Archive | March 2011

Kill Me Now….

I didn’t realize how difficult it was to write on a daily basis. I use to be able to write in a journal daily, I mean hand write everything down. On blogs, people seem to only want to write about interesting things, not things that they have done or seen on a daily basis. Here it’s different than when you grew up writing in a journal.  I kinda wish that I could just write down what I do on a daily basis.  But most people don’t want to read about that. They want to read about sex, drugs, murder, and rock-n-roll! haha. Nah, I suppose not.  They just wanna read about something juicy. I honestly do not know.

Today, I have actually been debating on writing my first novel. I mean, I have a lot of shorts that I’ve written, but I actually want to write my first novel. Maybe see if I can publish it. Get some extra cash. Start my hobby once and for all! Bam! I have this great idea, but I’m not sure as to how to put it into action, writing.  I’ve got my main characters, but I’m thinking of changing them up a bit.

I really like paranormal stuff, not normal. I like the supernatural beings of the world. Vampyres, weres of any kind, faeries, witches, highlanders that travel forward in time, etc.  Girls, you know what I’m talking about! 😉

Well, I’m gonna get off and leave with this thought in mind for those that actually read this:  Write until you can’t write anymore. If you can’t blog, then write in an actual journal. If you want to write a story, who cares if it’s not perfect, write it anyway!

XOXO

Life

There are things in life that seem to never go how you want them to go.   For me, life is a complicated mess.  I have 2 jobs and go to school full-time.  On top of that I may be an officer for the accounting club that I’m in.  Because of this complication in my life, I have been off of here for quite some time and unable to write.  I know a few good writers who wrote to me telling me that in order to be a good writer, just write everyday.  I’ve tried, and it is quite difficult to do.  So, here I am, attempting to write everyday.

The other day, we had Rent-a-Center come by and take our fridge and living room furniture.  Now, I sit on the floor on a daily basis, every night.  Times are getting worse for me and my dad.  We have this problem where it’s difficult to pay bills, so I have to constantly renew my loans in order to pay bills.  Our rent is way too expensive in my opinion. And things just keep spiraling down that deep dark hole of life.  So what is one supposed to do?  On a daily basis I am looking for a two bedroom house that will allow pets, but 9 times out of 10 they aren’t allowed.

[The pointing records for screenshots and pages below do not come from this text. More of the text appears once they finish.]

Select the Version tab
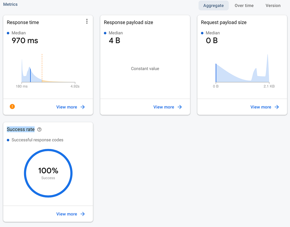Viewport: 290px width, 227px height. 273,5
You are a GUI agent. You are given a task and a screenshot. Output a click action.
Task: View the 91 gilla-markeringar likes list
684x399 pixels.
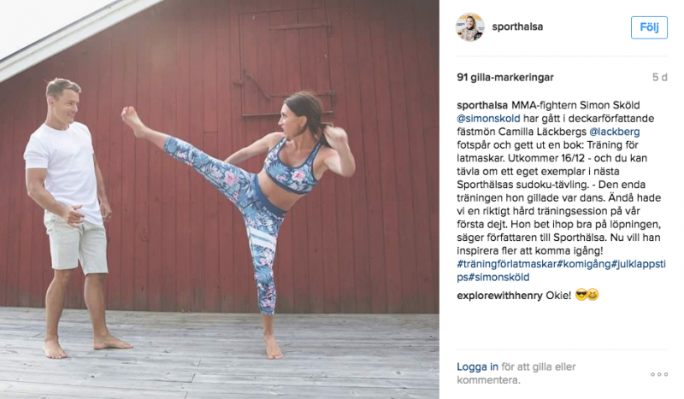tap(505, 77)
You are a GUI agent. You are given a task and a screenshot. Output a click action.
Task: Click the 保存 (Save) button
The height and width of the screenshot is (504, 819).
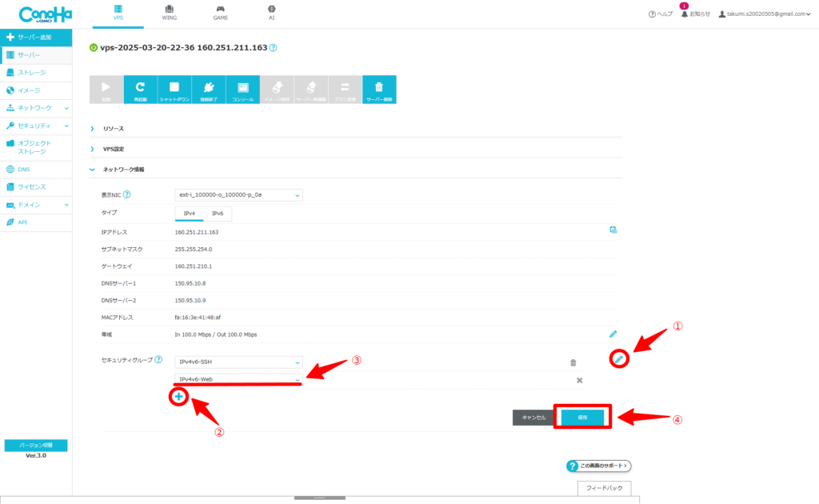click(x=582, y=417)
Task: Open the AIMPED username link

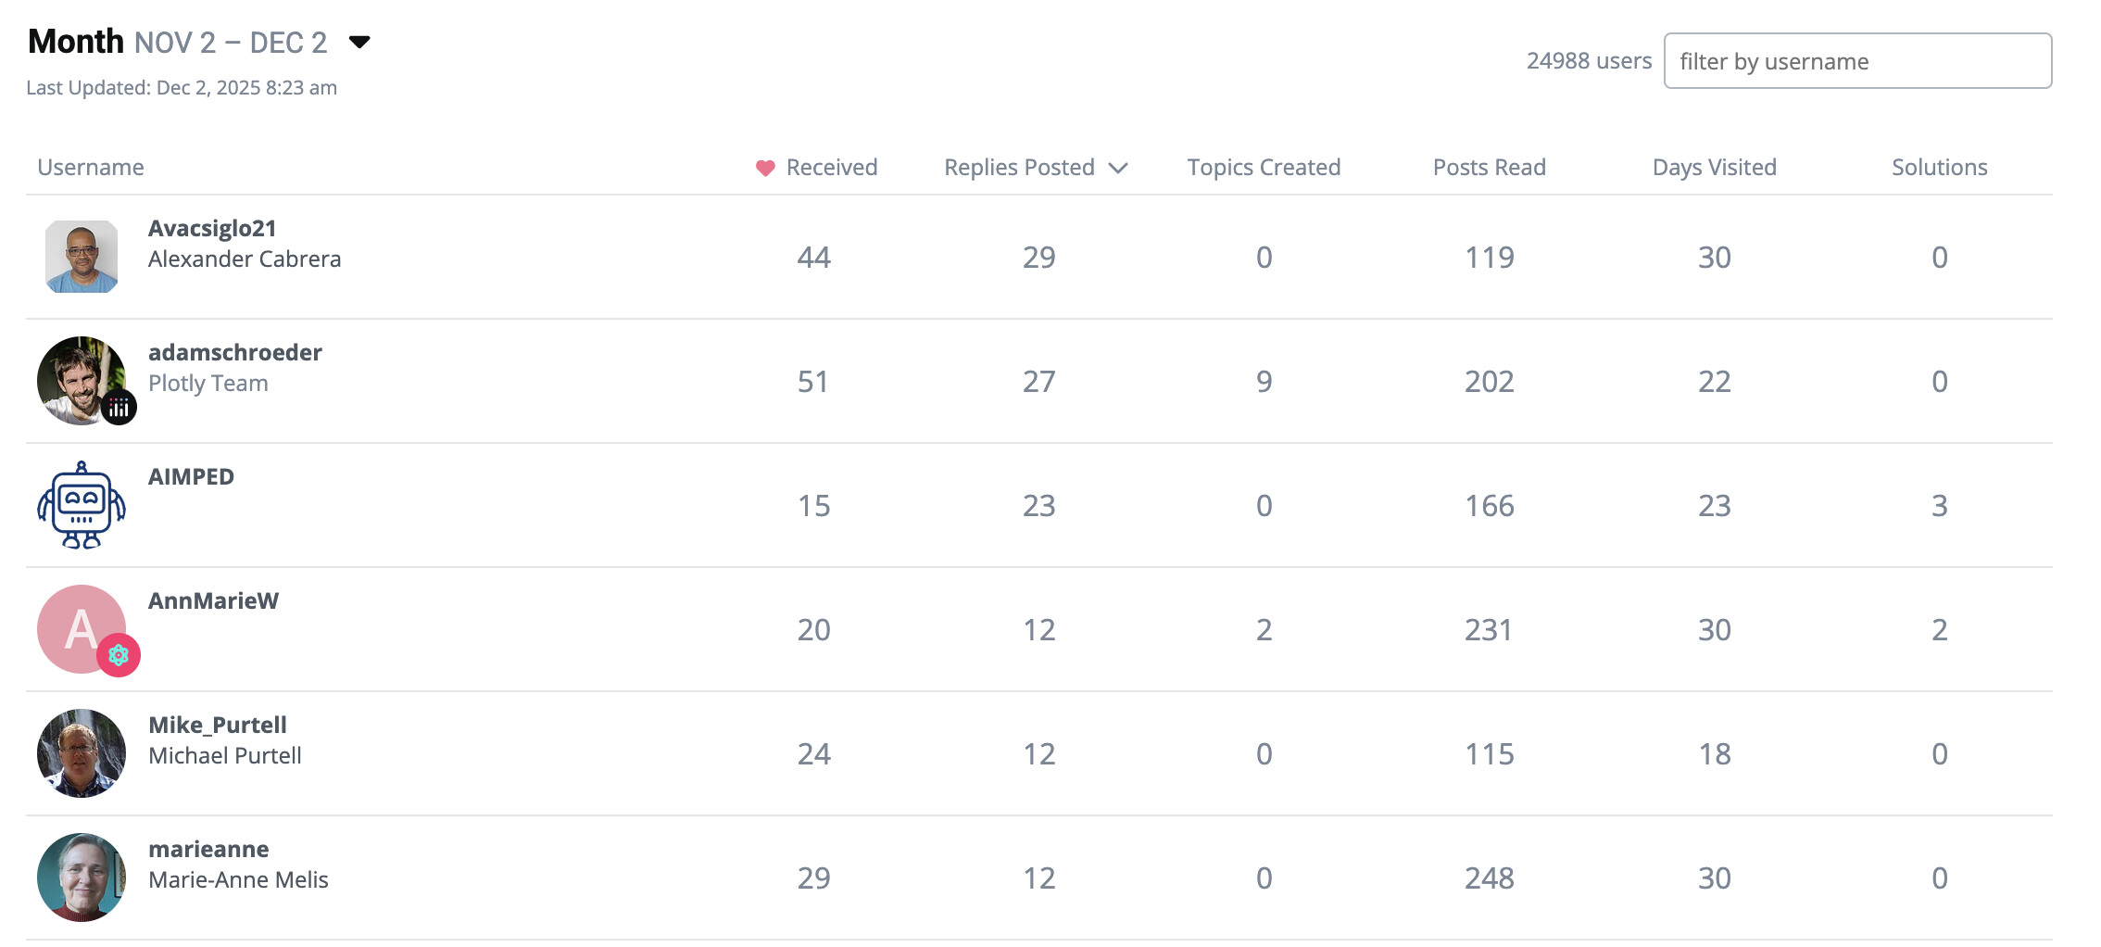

I feel so alone in this big house.  It’s empty and bare.  It doesn’t even feel like a home anymore.  It’s simply a place that I stay at these days.  There are days that I even feel like crying.  Some days I do cry, the tears flow down my cheeks with all the bad leaving with them.  But then the bad things just come right back and therefore, I have to cry again.  I just feel so alone.  I hate having this feeling.

There are days that I regret breaking up with my ex.  It wasn’t just because of his stupidity or anything, but I don’t know.  There are days where I miss him, miss the times of just hanging out and watching TV and cuddling.  He made me feel happy, special.  Valentine’s Day would have been a first with a boyfriend, but I chose to break it off with him, before things got anymore serious than they already were.  I admit, I was scared.  So instead of following that feeling, I ran away from it, not learning and improving it.  Why are there feelings like that?  I want happiness, I want what I read about on a daily basis.  However, we all know those are just fairy tales, so to speak.

I’m scared that the end of humanity is knocking at our doors.  That I will die alone without someone here with me.  And my father doesn’t count, because I know that he will always be there with me, until the end.  I want someone special to be with me.  Do you know how hard it is to find someone like that?  It’s very difficult.  Love just does not exist.  I know this because of the relationships I have seen my dad in.  It’s all pretend with most.  They don’t ever love truly.  Love is a myth, a fairytale, something only in the movies and books.

So on that note, I shall leave my readers–if there are any–something to think about:  Do you believe in love?  Do you believe that life will get better?  Are you afraid of being alone when the so-called end gets here?  You all know my answers on these.

XOXO

Gemini Horoscope, 06 March 2011

Love is in the air for Gemini folks who are looking for “the one.” While fate does play a role in many things in life, you still have to meet it halfway, and then you have to take the ball and run with it. If you are feeling ready for such an important step, then you need to get out and about, and be open to any introductions, blind dates, or any other realistic means of meeting someone special. For those who are already in committed relationships, this could be an excellent time to repair any conflicts, or to build a closer, more intimate, more satisfying union.